Regarding the candidate C1, its properties are consistent with either a warm Neptune-to-Saturn-sized planet or a localized warm exozodiacal dust structure, yet an instrumental origin cannot be excluded. Independent confirmation using additional mid-IR campaigns, RV, astrometry, or reflected-light imaging is required. The approach generalizes to other nearby stars (e.g., ε Eridani, ε Indi, τ Ceti), enabling broader habitable-zone surveys and setting the stage for ELT-era rocky planet imaging.

Conclusion

This work demonstrates a feasible ground-based mid-infrared strategy for directly imaging low-mass, temperate exoplanets around the nearest Sun-like stars.
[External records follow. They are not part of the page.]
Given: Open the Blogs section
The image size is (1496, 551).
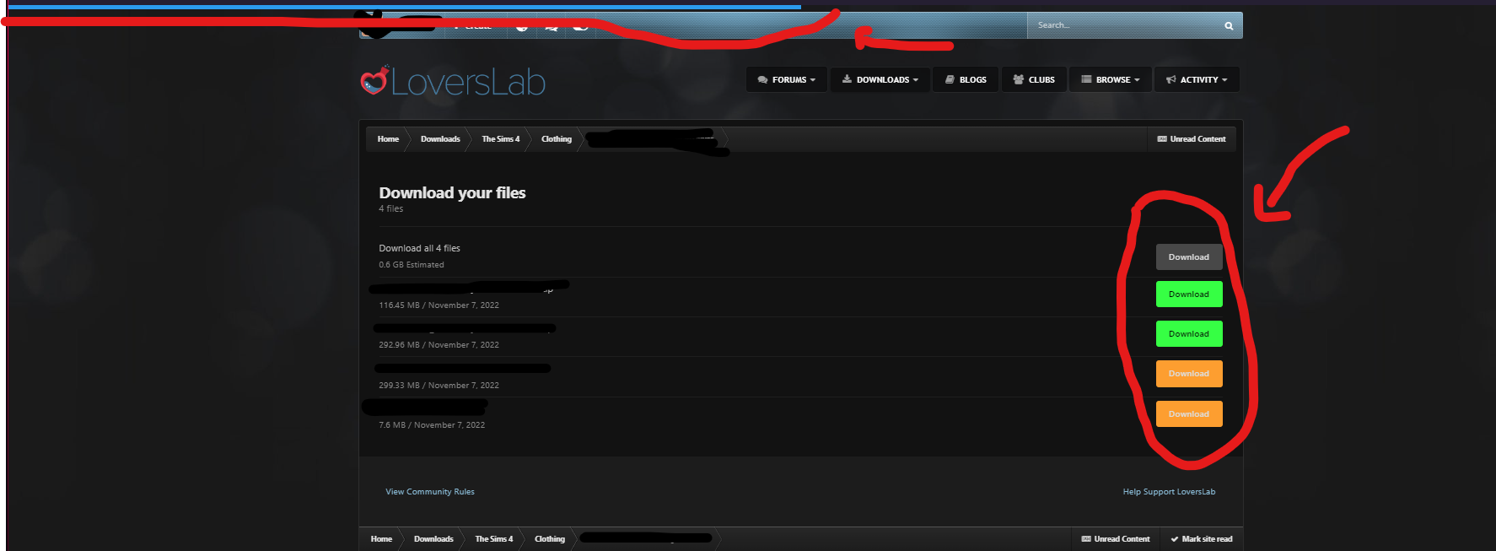Looking at the screenshot, I should [966, 80].
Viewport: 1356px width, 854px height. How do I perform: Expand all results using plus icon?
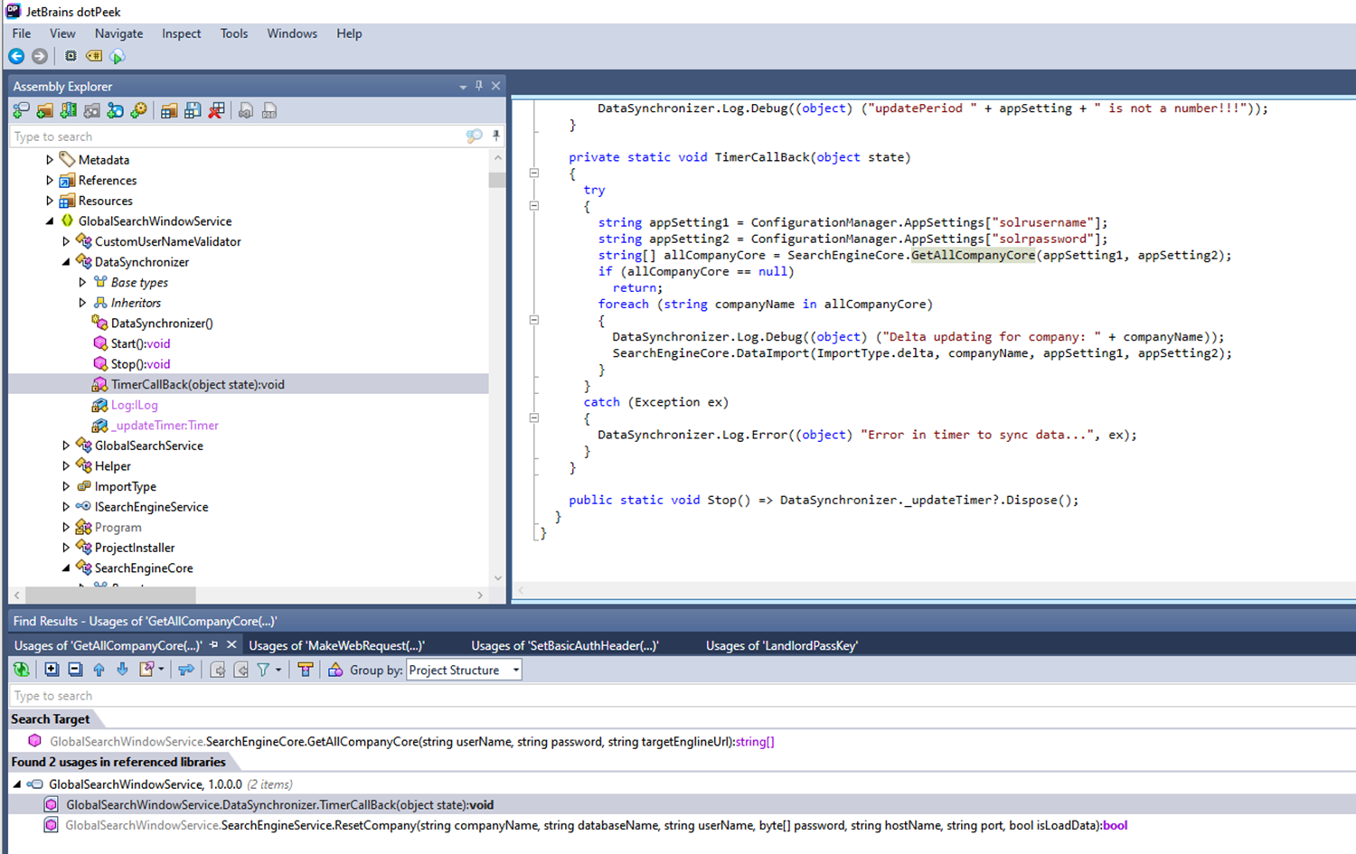click(x=52, y=670)
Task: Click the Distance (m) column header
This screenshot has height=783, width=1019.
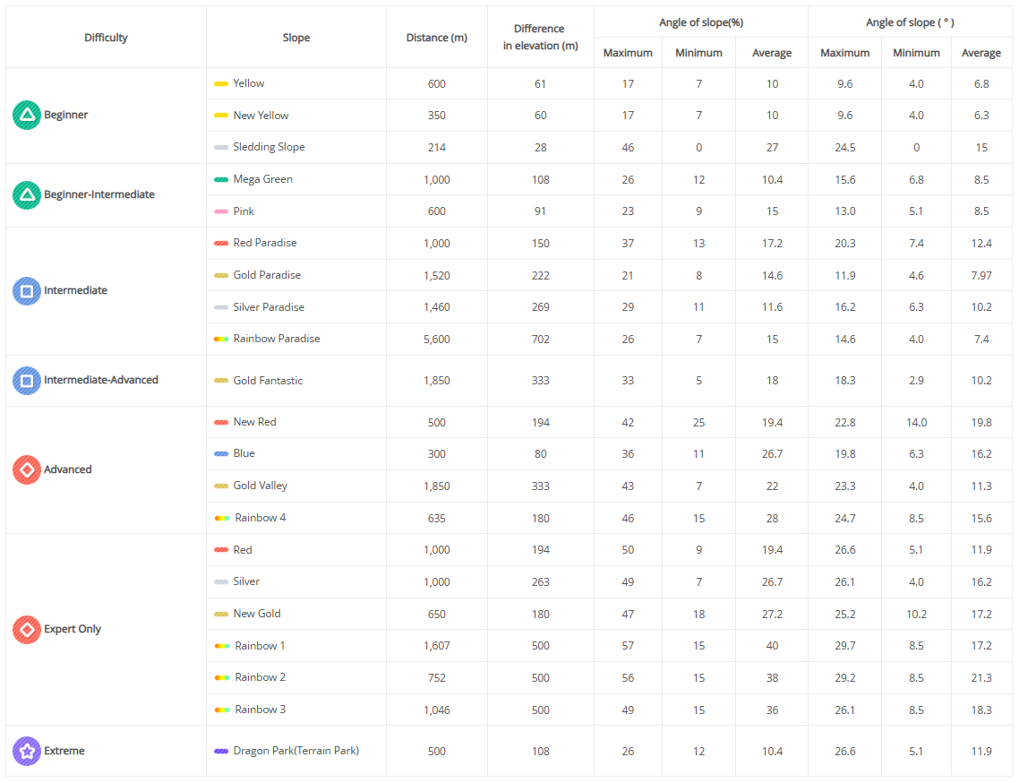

The NEAR campaign on VLT/VISIR achieved order-of-magnitude improvements in mass detection sensitivity compared to prior imaging limits, reaching ~3×10⁻⁶ contrast at ~1″ and high completeness for Jovian-size planets in α Centauri’s habitable zones, with sensitivity extending to sub-Neptune sizes for α Cen A. A tentative candidate (C1) may represent a Neptune–Saturn-size planet or exozodiacal dust but requires independent confirmation. The demonstrated techniques—mid-IR coronagraphy, shaped pupil, DSM-based AO and chopping, and robust post-processing—indicate that ELTs should be capable of detecting Earth analogs around α Cen A within hours. Future work should include repeated mid-IR observations to validate candidates, coordinated RV/astrometry/reflected-light monitoring, further instrument improvements (cold stops, apodizers, NCPA calibration), and extension of surveys to additional nearby systems.

Limitations
  • Significant systematic artifacts limited sensitivity and elevated false-positive rates in specific regions: detector persistence stripes from chopping and optical ghost arcs from the dichroic/filter. Although modeled and subtracted, residuals remain.
  • Elevated local background near the coronagraph due to AGPM glow increased pixel noise (approximately doubled at ~1″) and reduced sensitivity near the inner working angle.
  • Only 76.9 h of the ~100 h dataset met quality thresholds; remaining data were excluded due to high background, coronagraph misalignment, or AO issues.
  • Detection thresholds correspond to SNR ~3; the candidate C1 is marginal and could be an unknown instrumental artifact, necessitating independent confirmation.
  • Completeness is <100% even for large planets due to projection effects and masked regions (e.g., persistence stripes).